**** SUPPLIED RECORDS

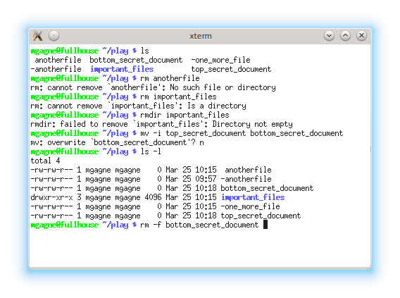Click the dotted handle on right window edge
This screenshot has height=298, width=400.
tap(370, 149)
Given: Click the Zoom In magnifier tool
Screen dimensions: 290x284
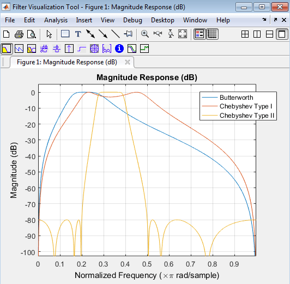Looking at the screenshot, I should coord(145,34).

********
**** SUPPLIED RECORDS

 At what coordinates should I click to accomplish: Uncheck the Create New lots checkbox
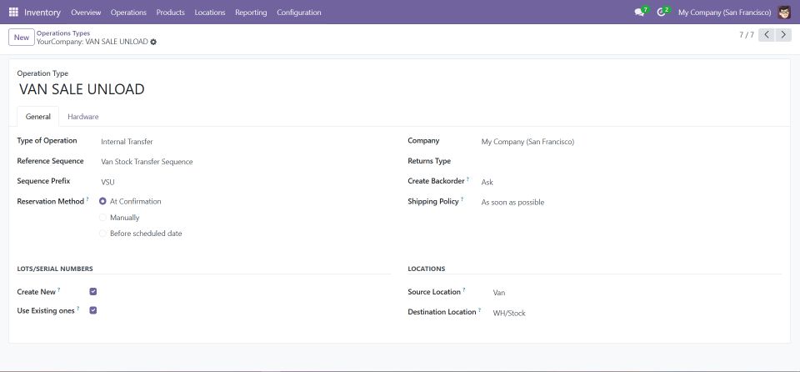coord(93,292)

********
**** SUPPLIED RECORDS

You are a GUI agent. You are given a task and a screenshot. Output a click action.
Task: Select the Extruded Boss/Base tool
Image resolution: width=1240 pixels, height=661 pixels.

********

REQUIRED ACTION ▸
Go to the line with "You are a GUI" in the entries above and repeat every line from there through the line with "Image resolution: width=1240", exactly and with no other text.

PROBLEM SOLUTION ▸
You are a GUI agent. You are given a task and a screenshot. Output a click action.
Task: Select the Extruded Boss/Base tool
Image resolution: width=1240 pixels, height=661 pixels.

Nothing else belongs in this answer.